BEGIN Materials provided

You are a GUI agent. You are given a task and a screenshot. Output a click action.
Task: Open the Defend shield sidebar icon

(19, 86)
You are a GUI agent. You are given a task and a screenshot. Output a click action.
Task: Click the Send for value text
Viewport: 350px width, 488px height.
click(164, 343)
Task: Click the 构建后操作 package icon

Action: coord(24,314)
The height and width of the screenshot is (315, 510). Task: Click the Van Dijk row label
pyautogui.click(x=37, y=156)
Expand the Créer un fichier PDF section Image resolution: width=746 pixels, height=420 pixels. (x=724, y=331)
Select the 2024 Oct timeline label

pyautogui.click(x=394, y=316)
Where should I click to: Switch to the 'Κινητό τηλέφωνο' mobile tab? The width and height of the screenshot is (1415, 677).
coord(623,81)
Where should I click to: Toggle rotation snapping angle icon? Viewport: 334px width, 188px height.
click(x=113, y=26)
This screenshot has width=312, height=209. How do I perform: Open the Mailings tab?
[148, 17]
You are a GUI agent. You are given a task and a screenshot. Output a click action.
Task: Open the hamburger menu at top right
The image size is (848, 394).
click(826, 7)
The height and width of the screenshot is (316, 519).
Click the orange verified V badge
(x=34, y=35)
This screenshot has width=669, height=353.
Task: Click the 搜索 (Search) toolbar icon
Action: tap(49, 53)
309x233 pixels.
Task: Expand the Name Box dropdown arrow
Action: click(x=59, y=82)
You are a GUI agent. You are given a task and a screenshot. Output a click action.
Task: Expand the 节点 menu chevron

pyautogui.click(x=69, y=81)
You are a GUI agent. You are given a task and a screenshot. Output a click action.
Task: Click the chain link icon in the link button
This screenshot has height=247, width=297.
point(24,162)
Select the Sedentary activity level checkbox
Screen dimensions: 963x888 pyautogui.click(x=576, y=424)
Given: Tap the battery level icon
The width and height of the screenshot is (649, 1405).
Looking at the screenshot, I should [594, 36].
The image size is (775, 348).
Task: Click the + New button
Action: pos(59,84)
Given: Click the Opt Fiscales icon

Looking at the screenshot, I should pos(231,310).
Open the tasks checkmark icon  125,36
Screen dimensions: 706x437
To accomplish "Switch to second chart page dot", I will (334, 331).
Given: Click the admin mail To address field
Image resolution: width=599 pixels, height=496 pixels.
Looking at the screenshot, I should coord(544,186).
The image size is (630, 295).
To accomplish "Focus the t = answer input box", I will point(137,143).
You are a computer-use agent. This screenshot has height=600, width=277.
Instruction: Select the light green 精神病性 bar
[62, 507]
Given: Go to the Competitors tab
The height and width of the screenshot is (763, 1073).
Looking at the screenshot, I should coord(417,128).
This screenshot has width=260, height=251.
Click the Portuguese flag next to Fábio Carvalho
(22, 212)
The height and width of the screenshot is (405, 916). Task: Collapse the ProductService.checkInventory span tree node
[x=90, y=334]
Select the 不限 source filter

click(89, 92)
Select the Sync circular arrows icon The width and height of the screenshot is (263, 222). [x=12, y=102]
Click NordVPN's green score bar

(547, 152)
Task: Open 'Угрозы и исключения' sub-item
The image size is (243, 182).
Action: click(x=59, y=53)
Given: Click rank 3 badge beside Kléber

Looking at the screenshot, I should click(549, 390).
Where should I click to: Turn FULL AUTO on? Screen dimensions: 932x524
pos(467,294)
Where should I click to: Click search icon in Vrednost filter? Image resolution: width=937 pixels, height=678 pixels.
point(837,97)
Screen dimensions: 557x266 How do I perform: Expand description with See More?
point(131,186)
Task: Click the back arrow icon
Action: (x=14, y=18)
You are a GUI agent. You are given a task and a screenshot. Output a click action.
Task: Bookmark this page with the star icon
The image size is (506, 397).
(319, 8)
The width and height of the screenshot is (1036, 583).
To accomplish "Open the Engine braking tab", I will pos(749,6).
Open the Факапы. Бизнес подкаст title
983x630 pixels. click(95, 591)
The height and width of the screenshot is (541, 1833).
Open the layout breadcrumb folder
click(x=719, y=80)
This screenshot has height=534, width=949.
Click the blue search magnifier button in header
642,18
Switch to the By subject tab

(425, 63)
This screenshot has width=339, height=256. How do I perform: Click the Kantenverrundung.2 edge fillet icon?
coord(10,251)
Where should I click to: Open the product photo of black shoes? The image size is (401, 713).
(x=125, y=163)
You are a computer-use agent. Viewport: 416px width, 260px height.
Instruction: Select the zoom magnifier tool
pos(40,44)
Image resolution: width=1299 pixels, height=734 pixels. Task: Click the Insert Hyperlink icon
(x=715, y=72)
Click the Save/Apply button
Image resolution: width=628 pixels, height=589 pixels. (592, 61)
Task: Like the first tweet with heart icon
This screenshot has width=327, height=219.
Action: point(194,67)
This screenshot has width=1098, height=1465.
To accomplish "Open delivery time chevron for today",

END Materials provided

*Task instructions*:
Only this range is to be output: the line that contains "This screenshot has width=339, height=256." through the last line of the records above, both inclusive.

*Solution to this exercise*:
This screenshot has width=339, height=256. How do I perform: Click the Kantenverrundung.2 edge fillet icon?
coord(10,251)
Where should I click to: Open the product photo of black shoes? The image size is (401, 713).
(x=125, y=163)
You are a computer-use agent. Viewport: 416px width, 260px height.
Instruction: Select the zoom magnifier tool
pos(40,44)
Image resolution: width=1299 pixels, height=734 pixels. Task: Click the Insert Hyperlink icon
(x=715, y=72)
Click the Save/Apply button
Image resolution: width=628 pixels, height=589 pixels. (592, 61)
Task: Like the first tweet with heart icon
This screenshot has width=327, height=219.
Action: point(194,67)
This screenshot has width=1098, height=1465.
To accomplish "Open delivery time chevron for today",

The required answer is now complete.